● **The task**
Check each line of the material that follows, and copy those holding the string "label".

● **The input**
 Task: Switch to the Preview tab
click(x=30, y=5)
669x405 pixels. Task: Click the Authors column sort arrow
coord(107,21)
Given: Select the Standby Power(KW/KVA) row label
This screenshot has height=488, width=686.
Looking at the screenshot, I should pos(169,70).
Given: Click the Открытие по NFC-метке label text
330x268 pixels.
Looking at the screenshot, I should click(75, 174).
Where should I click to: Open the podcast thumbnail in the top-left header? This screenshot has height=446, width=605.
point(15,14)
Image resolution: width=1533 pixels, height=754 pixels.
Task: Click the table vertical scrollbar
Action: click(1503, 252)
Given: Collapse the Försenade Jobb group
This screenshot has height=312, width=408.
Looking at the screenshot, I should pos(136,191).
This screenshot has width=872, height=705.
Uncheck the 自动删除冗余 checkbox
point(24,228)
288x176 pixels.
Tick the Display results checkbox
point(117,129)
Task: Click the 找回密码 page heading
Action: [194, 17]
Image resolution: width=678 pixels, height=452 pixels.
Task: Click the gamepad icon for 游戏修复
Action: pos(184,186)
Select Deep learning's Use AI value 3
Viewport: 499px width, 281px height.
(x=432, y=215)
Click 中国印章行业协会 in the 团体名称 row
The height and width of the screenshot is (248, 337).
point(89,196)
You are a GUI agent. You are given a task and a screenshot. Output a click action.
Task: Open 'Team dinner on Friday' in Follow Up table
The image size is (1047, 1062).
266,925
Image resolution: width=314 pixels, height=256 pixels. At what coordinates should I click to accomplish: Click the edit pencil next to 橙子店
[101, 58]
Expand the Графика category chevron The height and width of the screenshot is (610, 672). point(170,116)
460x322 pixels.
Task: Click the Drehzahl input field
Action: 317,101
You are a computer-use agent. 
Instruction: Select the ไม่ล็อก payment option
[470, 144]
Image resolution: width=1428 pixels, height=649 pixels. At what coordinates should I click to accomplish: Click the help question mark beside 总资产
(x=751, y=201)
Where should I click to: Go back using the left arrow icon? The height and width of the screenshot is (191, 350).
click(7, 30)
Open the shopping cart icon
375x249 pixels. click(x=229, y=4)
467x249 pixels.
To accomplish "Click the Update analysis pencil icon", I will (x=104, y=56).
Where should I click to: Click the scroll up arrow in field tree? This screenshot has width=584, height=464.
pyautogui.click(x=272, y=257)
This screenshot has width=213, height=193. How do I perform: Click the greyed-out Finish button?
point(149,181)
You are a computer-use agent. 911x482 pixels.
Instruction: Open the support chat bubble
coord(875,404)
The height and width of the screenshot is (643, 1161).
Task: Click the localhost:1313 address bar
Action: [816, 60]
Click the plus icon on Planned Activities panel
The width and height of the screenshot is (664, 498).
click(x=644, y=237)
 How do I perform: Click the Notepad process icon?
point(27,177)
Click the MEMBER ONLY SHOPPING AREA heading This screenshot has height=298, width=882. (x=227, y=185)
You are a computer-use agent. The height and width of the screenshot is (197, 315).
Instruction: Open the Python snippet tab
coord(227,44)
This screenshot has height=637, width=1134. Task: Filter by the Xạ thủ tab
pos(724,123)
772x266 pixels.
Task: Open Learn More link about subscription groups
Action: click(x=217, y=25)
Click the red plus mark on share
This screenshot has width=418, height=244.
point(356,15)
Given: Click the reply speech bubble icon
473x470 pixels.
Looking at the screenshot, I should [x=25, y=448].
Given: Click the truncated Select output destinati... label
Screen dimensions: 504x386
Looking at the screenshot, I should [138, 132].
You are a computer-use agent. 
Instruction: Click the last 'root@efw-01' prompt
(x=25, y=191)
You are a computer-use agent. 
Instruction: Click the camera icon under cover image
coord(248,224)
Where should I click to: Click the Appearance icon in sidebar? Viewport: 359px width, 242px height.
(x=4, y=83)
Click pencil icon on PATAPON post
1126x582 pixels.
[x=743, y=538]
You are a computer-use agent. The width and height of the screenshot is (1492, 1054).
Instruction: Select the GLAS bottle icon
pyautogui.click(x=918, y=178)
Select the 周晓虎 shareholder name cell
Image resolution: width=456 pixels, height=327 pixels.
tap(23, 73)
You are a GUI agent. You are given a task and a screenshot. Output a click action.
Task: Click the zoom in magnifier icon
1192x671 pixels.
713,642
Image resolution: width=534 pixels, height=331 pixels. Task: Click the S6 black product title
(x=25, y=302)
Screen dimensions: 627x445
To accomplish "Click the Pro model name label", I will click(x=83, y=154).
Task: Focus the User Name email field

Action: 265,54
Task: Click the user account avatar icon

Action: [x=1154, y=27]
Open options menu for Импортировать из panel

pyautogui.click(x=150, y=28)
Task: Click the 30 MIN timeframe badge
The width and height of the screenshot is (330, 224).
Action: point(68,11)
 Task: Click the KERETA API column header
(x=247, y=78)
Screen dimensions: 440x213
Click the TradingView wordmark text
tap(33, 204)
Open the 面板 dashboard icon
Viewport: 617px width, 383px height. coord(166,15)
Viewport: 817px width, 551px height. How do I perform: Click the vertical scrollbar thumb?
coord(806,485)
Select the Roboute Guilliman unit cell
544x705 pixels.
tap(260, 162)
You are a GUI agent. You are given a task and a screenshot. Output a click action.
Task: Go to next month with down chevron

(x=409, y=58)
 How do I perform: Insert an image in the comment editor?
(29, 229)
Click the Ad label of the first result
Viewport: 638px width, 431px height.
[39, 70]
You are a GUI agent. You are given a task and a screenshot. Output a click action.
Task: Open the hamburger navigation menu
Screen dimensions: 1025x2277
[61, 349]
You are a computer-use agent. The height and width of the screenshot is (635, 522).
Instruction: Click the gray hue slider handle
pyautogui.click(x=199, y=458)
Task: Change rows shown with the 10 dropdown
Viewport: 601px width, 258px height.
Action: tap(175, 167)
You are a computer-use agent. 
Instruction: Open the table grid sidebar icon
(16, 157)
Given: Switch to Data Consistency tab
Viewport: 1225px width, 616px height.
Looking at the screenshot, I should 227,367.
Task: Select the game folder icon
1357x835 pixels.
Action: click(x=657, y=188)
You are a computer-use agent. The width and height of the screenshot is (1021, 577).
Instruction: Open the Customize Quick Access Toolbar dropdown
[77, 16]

● **Reply**
Given: Select the Standby Power(KW/KVA) row label
Given: Click the Открытие по NFC-метке label text
Given: Click the truncated Select output destinati... label
To accomplish "Click the Pro model name label", I will click(x=83, y=154).
Click the Ad label of the first result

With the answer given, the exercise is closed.